The Demons (Die Dämonen) is a 1956 novel by the Austrian writer Heimito von Doderer. It follows a large number of characters in Vienna of the late 1920s.

==Background==
Heimito von Doderer began to work on The Demons in 1930. He worked meticulously to recreate Vienna of the 1920s and used architectural drawings and similar documents to describe locations in detail. Together with his novels The Lighted Windows (1950) and The Strudlhof Steps (1951), The Demons portrays Viennese social life in the 1910s and 1920s, with the fall of the Austrian monarchy and its impact as backdrop. The German edition has the subtitle Nach der Chronik des Sektionsrates Geyrenhoff (lit. 'According to the Chronicle of the Section Council Geyrenhoff').
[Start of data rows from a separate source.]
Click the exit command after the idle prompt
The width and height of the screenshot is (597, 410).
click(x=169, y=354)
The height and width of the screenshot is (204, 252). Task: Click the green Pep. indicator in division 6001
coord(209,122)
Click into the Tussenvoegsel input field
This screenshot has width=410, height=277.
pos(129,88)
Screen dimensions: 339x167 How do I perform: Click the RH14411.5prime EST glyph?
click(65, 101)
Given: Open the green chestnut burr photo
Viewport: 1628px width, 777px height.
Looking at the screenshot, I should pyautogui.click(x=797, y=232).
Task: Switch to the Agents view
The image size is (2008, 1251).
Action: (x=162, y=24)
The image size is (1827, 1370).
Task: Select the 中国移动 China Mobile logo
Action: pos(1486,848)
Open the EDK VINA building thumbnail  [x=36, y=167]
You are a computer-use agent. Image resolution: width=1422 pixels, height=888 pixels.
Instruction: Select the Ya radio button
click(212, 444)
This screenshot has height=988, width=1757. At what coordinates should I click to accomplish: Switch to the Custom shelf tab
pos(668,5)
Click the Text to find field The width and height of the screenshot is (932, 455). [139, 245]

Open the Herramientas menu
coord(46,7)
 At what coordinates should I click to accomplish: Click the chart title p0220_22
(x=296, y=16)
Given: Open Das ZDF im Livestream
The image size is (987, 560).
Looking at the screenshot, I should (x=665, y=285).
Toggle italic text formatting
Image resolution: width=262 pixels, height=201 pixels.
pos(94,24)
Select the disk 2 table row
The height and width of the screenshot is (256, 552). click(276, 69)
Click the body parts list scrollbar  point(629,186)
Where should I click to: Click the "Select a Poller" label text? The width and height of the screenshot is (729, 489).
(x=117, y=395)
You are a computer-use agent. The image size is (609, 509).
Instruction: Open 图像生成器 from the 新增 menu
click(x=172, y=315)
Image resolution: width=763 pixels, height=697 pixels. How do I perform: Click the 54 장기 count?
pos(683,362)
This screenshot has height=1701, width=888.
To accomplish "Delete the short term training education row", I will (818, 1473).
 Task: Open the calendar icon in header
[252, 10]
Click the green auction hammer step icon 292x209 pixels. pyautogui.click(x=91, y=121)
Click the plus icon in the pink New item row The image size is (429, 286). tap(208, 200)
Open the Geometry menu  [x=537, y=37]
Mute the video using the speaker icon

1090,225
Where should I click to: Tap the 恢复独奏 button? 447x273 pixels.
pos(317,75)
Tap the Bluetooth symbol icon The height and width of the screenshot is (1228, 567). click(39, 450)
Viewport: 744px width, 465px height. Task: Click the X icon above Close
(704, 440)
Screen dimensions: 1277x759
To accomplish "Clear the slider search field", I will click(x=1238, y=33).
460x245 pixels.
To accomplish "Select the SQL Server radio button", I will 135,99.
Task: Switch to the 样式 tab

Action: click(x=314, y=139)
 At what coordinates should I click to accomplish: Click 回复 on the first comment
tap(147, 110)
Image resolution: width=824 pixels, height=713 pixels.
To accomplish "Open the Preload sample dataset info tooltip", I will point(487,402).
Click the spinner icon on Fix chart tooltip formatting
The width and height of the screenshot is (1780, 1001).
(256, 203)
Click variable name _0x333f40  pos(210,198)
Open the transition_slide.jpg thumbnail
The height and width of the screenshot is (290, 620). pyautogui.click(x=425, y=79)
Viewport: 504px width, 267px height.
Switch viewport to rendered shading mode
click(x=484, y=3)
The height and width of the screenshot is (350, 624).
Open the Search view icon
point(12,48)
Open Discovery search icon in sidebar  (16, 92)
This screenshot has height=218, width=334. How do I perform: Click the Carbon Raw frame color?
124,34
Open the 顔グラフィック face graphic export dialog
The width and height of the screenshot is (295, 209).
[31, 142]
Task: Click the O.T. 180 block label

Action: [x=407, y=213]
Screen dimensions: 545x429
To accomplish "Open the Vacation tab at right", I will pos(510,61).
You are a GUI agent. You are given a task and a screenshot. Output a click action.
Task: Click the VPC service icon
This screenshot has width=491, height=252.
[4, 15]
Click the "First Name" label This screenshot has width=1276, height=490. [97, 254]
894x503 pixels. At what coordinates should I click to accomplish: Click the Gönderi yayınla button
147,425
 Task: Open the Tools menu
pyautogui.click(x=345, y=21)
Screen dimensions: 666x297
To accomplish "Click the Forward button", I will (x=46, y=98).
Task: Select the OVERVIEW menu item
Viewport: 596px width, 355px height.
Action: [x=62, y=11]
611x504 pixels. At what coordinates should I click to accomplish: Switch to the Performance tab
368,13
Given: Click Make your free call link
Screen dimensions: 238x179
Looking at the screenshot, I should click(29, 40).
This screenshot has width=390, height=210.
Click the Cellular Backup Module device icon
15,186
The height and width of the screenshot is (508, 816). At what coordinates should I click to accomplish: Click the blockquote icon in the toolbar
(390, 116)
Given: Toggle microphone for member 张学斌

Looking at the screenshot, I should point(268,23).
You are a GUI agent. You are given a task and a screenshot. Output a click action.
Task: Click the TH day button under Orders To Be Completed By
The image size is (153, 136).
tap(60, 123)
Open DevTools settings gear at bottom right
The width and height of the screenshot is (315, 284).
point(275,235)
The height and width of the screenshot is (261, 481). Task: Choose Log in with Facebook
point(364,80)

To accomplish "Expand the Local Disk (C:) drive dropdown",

This is a nod to the novel Demons by Fyodor Dostoevsky, which features a chronicler named "G...ff".

==Plot==
The novel has a narrator who looks back from the 1950s to events that took place in Vienna of the late 1920s. The book portrays a large gallery of people, drawn from different urban locations and social groups. The narrative contains many branches and follows around 50 people as they go through developments. Among the more prominent characters are a man who half-jokingly is obsessed with fat women, a woman who laments not being a musician, a weaver who studies Latin, and a rich boy who is fascinated by the study of history. The novel concludes with the riot and fire at the Palace of Justice on 15 July 1927.

==Reception==
The book was a major critical success in the German-speaking world. Critics compared it to the works of Dostoevsky, Dante Alighieri, Leo Tolstoy and Honoré de Balzac. The critic Klaus Nüchtern described its scale and structure as a development of the architecture of Gothic cathedrals. When it was published in English in 1961, Kirkus Reviews wrote that the book reconstructs "the whole texture and detail of a society" where the components "are welded together by astonishing, lucid perceptions of the most peripheral insights and relations". The critic called it "a complex and brilliant reading experience".